I was heavily involved in the third and fourth editions of the manual but have reluctantly concluded that the association should lose its nearly century-old monopoly on defining mental illness. Times have changed, the role of psychiatric diagnosis has changed, and the association has changed. It is no longer capable of being sole fiduciary of a task that has become so consequential to public health and public policy.
Until now, the American Psychiatric Association seemed the entity best equipped to monitor the diagnostic system. Unfortunately, this is no longer true. D.S.M.-5 promises to be a disaster — even after the changes approved this week, it will introduce many new and unproven diagnoses that will medicalize normality and result in a glut of unnecessary and harmful drug prescription. The association has been largely deaf to the widespread criticism of D.S.M.-5, stubbornly refusing to subject the proposals to independent scientific review.
New diagnoses in psychiatry can be far more dangerous than new drugs. We need some equivalent of the Food and Drug Administration to mind the store and control diagnostic exuberance.

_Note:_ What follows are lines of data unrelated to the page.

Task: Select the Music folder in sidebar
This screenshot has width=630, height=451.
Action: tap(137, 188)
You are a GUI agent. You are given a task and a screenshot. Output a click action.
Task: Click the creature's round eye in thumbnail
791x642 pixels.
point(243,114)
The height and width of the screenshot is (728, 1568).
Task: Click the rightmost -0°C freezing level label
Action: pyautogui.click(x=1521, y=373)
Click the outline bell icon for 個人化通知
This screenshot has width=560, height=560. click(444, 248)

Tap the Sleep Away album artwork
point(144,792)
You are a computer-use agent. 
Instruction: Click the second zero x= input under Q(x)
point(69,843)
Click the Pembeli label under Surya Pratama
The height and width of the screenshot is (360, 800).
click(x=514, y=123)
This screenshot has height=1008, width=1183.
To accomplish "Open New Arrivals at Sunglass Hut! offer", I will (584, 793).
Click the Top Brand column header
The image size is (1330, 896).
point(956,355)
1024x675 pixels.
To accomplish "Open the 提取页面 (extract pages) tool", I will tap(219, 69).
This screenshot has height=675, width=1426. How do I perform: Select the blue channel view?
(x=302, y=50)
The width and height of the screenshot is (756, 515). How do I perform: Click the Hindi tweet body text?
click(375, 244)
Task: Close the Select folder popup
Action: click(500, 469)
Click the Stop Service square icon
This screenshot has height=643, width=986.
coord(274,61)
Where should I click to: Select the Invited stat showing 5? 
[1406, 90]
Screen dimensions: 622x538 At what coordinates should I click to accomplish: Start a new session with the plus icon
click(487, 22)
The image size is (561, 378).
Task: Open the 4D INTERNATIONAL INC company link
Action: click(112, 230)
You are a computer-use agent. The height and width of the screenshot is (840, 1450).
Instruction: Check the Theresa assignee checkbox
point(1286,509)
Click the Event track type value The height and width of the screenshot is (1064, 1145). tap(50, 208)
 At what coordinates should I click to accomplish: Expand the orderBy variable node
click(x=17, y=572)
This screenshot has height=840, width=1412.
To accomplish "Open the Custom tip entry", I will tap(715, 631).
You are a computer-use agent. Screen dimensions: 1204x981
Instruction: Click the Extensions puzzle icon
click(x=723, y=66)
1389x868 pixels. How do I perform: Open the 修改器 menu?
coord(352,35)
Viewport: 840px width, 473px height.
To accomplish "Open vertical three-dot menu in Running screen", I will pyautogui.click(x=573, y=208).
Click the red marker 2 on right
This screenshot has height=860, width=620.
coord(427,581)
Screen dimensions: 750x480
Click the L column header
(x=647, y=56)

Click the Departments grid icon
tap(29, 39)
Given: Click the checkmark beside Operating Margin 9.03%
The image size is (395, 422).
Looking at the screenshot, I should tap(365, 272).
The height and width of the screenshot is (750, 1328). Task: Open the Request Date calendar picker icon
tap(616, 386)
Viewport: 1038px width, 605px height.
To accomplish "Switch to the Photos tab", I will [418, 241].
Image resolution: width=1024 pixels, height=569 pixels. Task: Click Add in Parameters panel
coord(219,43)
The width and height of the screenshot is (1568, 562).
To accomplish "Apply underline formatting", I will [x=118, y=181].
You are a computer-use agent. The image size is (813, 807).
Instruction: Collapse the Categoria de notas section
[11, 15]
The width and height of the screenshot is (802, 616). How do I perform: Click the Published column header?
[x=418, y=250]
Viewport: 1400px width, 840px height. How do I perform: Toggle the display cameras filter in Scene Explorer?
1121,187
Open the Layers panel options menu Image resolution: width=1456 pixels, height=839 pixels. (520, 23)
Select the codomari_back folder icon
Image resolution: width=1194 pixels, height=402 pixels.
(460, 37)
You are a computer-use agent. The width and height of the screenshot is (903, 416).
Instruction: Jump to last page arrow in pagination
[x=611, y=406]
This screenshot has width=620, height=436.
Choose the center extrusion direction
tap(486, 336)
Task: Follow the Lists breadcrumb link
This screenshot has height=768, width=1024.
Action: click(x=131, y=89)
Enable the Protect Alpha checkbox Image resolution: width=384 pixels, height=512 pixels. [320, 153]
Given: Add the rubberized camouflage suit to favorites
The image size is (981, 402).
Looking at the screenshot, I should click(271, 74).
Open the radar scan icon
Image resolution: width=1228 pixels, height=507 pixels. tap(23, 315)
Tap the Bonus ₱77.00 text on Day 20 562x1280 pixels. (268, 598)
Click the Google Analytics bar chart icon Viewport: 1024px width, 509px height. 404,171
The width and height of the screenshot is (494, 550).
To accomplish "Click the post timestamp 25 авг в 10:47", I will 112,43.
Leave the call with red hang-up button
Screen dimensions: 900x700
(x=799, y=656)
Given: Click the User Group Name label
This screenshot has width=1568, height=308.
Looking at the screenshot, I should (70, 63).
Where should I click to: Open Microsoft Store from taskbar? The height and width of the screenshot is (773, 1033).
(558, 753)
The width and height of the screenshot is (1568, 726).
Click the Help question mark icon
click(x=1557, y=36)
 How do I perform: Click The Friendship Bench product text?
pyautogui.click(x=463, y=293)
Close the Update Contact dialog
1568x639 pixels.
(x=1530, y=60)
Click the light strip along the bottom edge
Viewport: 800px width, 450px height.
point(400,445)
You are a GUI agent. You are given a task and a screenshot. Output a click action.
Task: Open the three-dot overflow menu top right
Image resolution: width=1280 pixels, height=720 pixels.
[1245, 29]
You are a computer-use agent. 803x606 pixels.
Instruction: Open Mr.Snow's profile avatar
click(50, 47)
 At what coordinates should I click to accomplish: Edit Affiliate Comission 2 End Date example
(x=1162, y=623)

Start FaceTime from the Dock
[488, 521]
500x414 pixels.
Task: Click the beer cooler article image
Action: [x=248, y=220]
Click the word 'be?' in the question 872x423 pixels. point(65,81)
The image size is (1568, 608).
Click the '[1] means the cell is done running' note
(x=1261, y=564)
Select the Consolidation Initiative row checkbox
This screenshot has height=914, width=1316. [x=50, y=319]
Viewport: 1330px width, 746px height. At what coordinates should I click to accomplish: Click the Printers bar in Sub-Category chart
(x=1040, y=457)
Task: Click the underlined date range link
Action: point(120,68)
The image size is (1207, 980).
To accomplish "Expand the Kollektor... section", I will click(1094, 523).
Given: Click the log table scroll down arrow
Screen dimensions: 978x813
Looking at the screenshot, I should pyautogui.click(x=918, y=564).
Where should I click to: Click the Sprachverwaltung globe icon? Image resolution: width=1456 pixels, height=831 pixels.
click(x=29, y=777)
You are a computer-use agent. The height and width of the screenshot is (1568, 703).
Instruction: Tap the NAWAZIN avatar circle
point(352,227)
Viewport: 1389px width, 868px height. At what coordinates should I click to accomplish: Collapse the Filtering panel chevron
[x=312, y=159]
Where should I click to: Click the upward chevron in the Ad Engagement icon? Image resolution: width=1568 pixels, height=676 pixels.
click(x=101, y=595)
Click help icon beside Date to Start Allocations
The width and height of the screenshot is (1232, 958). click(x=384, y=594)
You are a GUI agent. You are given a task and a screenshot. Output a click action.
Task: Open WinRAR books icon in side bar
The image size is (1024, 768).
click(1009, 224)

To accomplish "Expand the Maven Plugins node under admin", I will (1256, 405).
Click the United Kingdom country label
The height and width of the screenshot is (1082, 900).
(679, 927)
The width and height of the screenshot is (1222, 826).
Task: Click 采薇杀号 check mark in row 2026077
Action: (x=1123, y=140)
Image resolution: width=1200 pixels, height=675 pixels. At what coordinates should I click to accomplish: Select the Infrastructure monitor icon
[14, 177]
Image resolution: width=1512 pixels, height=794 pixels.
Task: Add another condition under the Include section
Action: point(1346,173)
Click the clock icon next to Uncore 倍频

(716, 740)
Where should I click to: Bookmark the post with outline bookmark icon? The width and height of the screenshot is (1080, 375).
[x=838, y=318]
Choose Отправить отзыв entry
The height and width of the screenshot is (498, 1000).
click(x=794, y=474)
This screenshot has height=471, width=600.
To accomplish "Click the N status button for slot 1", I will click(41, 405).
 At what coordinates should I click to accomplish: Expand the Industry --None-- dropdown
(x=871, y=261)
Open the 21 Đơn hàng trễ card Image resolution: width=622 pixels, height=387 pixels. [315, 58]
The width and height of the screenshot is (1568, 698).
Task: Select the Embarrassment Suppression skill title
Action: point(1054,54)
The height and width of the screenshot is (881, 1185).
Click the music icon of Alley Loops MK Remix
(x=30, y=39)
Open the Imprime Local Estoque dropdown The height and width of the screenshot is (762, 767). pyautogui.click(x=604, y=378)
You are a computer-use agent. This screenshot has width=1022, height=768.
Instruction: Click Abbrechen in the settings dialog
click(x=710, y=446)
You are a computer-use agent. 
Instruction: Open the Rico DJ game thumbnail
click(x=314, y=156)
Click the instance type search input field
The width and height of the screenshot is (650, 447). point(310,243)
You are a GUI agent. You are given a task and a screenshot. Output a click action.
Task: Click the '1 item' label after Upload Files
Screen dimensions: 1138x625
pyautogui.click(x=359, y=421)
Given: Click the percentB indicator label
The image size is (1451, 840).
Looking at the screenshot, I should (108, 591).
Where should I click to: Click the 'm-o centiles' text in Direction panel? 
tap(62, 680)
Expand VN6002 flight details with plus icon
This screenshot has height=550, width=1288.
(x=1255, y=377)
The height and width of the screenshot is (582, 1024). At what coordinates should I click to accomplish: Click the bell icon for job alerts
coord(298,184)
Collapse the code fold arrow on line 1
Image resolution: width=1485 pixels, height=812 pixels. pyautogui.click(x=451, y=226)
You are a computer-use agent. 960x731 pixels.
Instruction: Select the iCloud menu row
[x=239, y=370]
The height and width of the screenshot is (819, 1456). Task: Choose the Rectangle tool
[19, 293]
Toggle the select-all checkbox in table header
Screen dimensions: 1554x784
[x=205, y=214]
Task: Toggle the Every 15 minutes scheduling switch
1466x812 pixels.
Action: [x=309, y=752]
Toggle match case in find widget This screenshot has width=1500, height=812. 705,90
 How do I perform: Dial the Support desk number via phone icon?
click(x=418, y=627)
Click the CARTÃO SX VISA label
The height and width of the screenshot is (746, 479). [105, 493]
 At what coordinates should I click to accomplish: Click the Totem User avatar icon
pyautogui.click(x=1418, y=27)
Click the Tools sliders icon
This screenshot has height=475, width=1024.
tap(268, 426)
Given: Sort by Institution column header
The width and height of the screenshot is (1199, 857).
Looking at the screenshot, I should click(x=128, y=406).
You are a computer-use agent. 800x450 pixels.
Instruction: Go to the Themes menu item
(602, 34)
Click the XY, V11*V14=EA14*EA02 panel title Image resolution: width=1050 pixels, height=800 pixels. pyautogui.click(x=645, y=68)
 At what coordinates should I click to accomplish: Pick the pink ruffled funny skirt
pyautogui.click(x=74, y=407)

I don’t know about an organization like the FDA -but I agree there should be more oversight in how diagnoses are determined and there should be more scientific rigor. I remember when talking with past APA president and author of the book Destructive Trends in Mental Health: The Well Intentioned Path to Harm, Nicholas Cummings, that he mentioned that psychiatric diagnoses were just made by consensus of the task force. This is hardly science and it should be, at least as much as possible.